Your objective:
Print every entry below again exactly as written, skipping the pictures.
=== Section Start ===
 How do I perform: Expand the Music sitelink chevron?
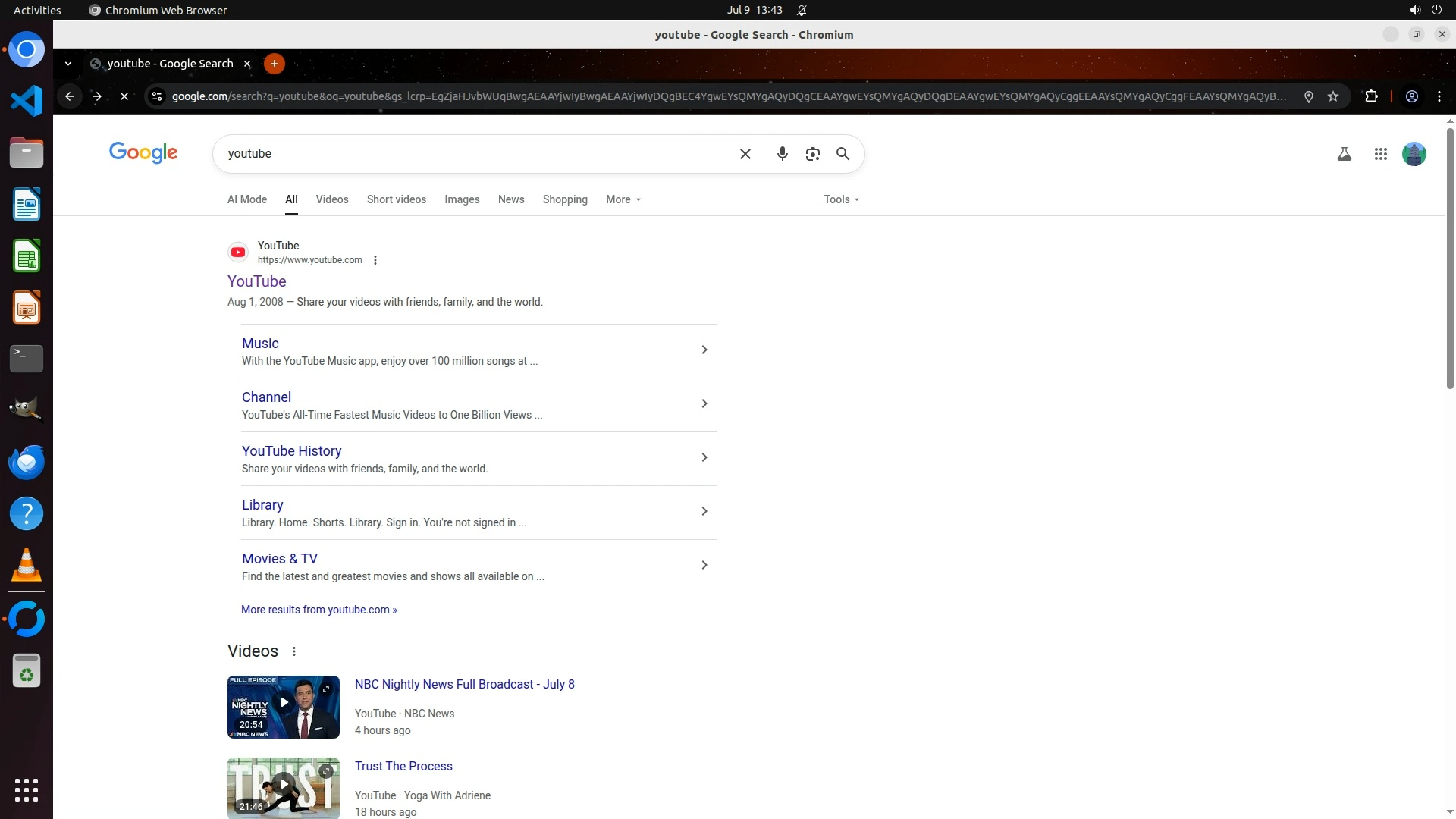(704, 350)
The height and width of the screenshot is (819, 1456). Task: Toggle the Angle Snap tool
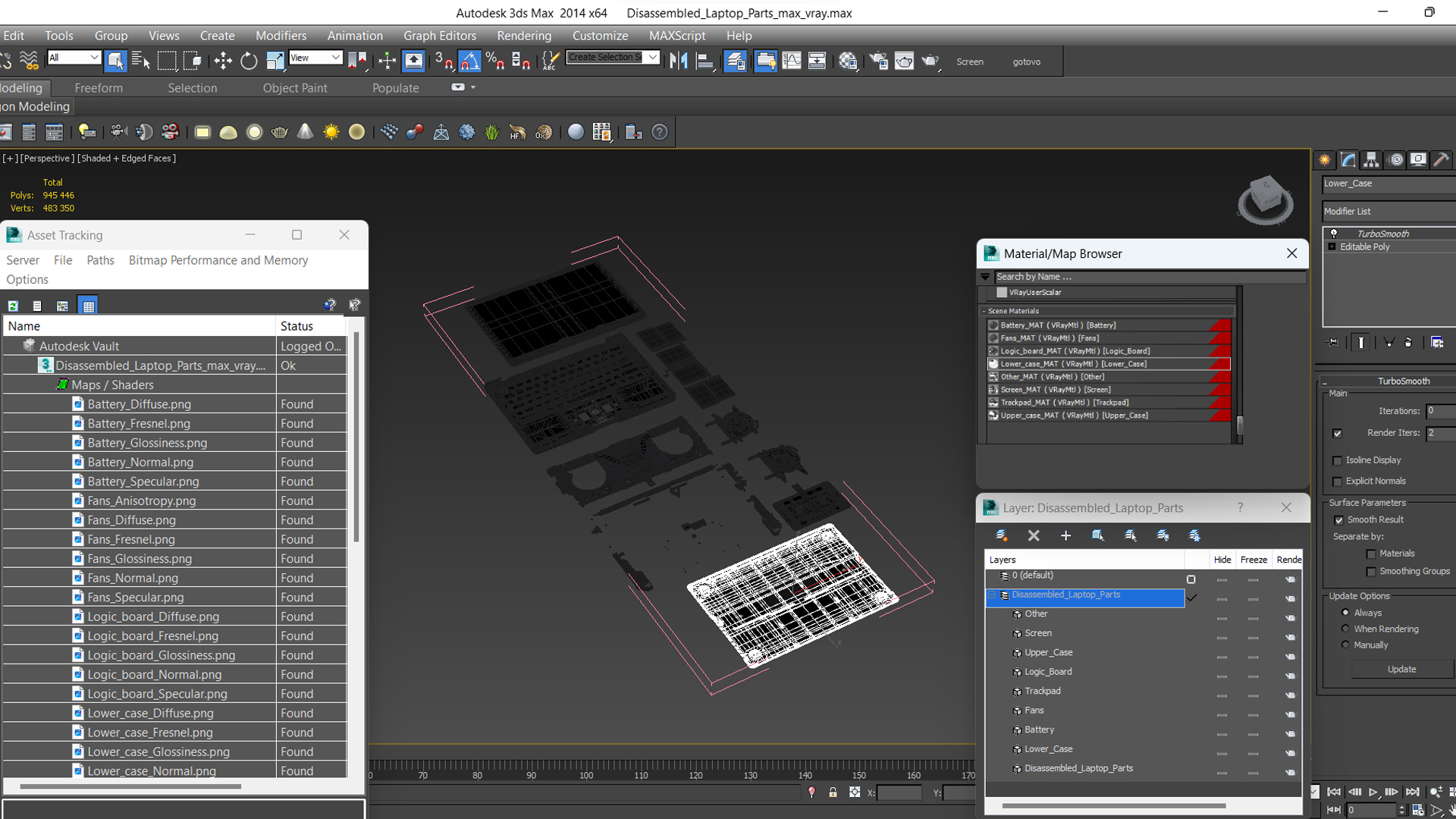[x=470, y=61]
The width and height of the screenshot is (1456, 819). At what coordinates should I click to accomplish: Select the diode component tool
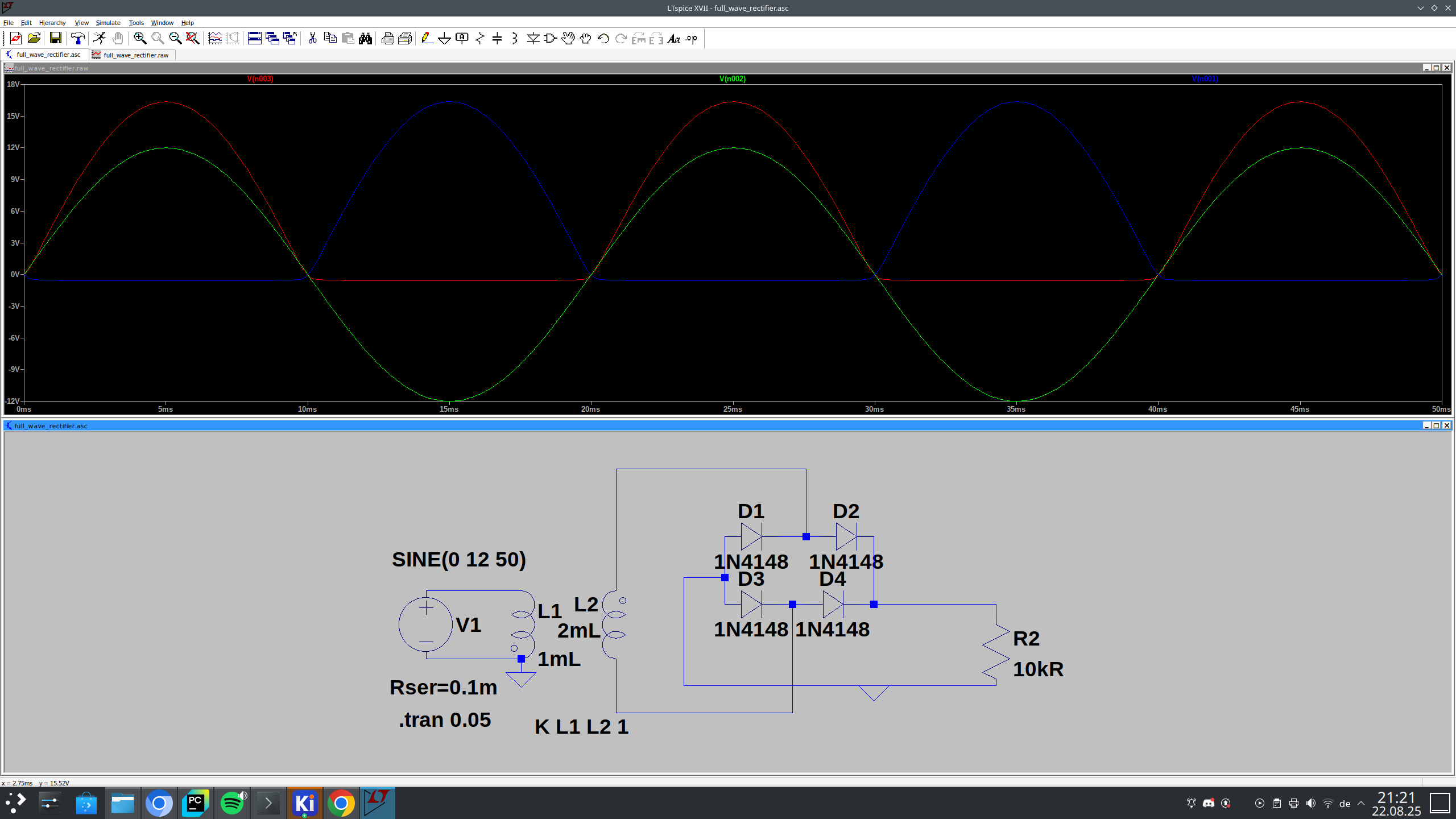[x=532, y=38]
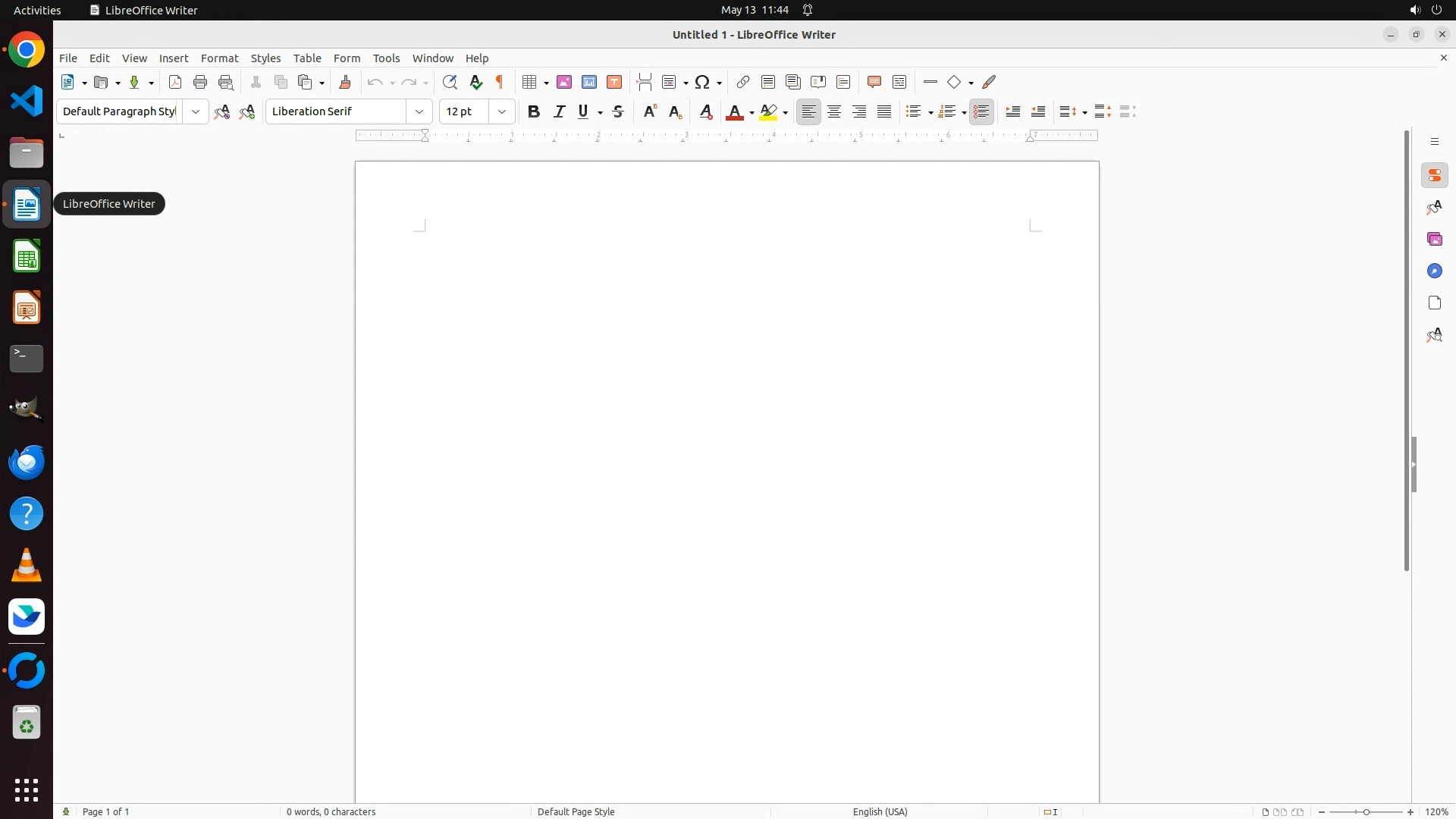The image size is (1456, 819).
Task: Open LibreOffice Calc from the dock
Action: 27,256
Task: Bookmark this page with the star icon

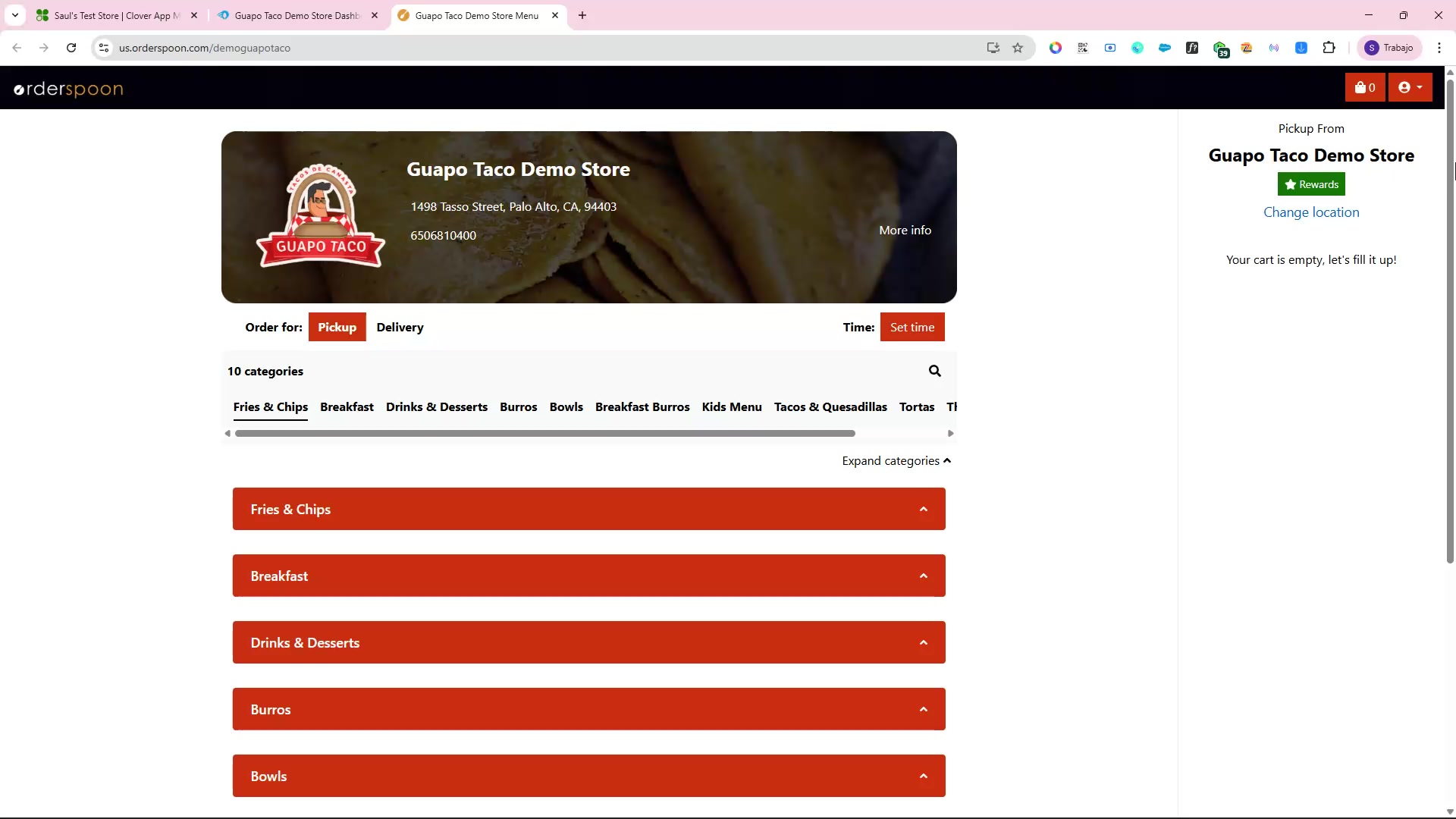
=== Section End ===
Response to the task:
 How do I perform: Expand the Music sitelink chevron?
(704, 350)
The height and width of the screenshot is (819, 1456). Task: Toggle the Angle Snap tool
[x=470, y=61]
The width and height of the screenshot is (1456, 819). At what coordinates should I click to accomplish: Select the diode component tool
[x=532, y=38]
The image size is (1456, 819).
Task: Open LibreOffice Calc from the dock
Action: 27,256
Task: Bookmark this page with the star icon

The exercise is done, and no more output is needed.